Write out again only the lines between the one with "At what coordinates" and the end of the records below, both ends counted, and don't include the pictures.

[Records supplied]

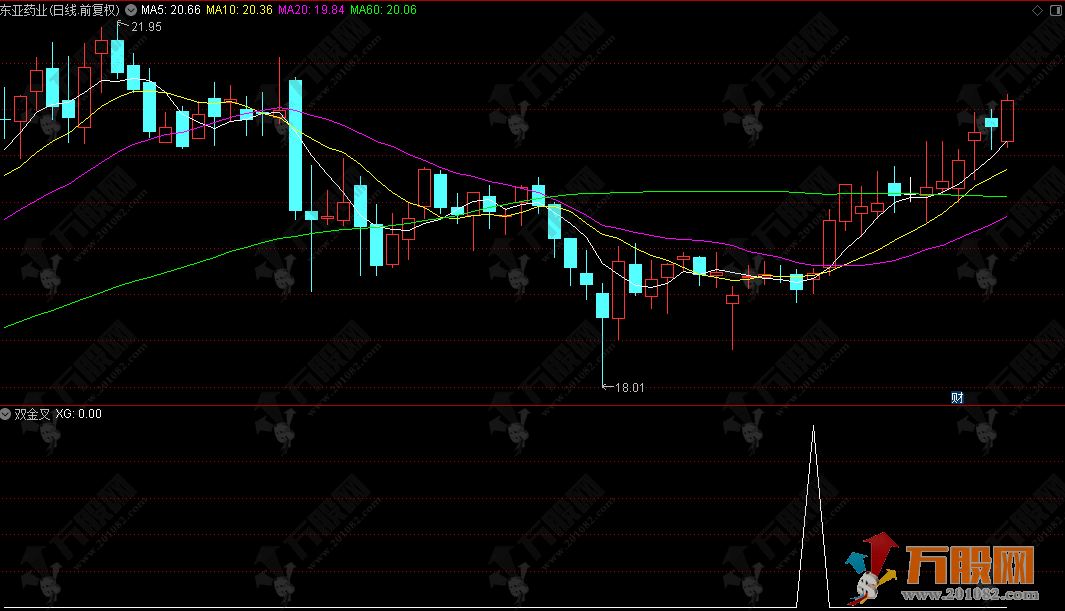Viewport: 1065px width, 611px height.
Task: Click the last red candlestick on the right
Action: point(1008,120)
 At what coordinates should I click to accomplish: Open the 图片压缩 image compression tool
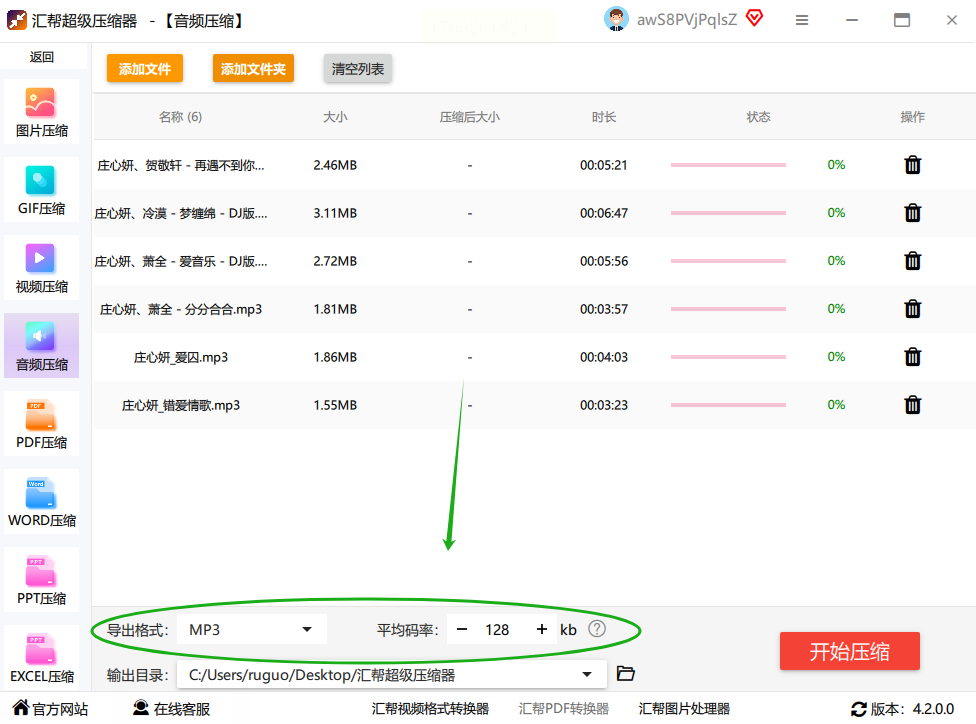pyautogui.click(x=41, y=113)
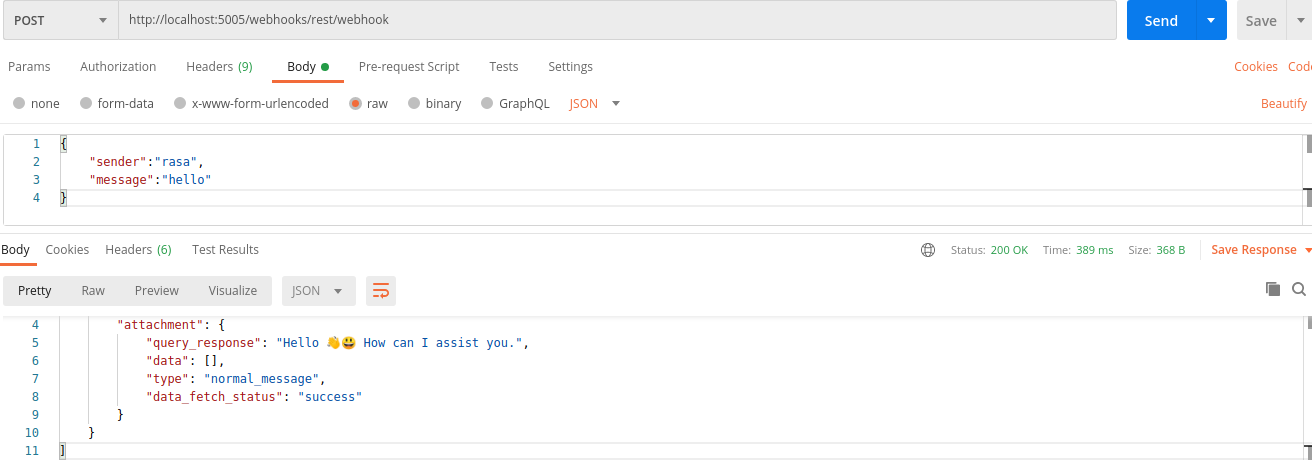Image resolution: width=1312 pixels, height=465 pixels.
Task: Open the Save Response dropdown
Action: point(1260,250)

[/Records supplied]

# Reply to the task
 At what coordinates should I click to accomplish: Open the 图片压缩 image compression tool
pyautogui.click(x=41, y=113)
Image resolution: width=1312 pixels, height=465 pixels.
Task: Open the Save Response dropdown
Action: point(1260,250)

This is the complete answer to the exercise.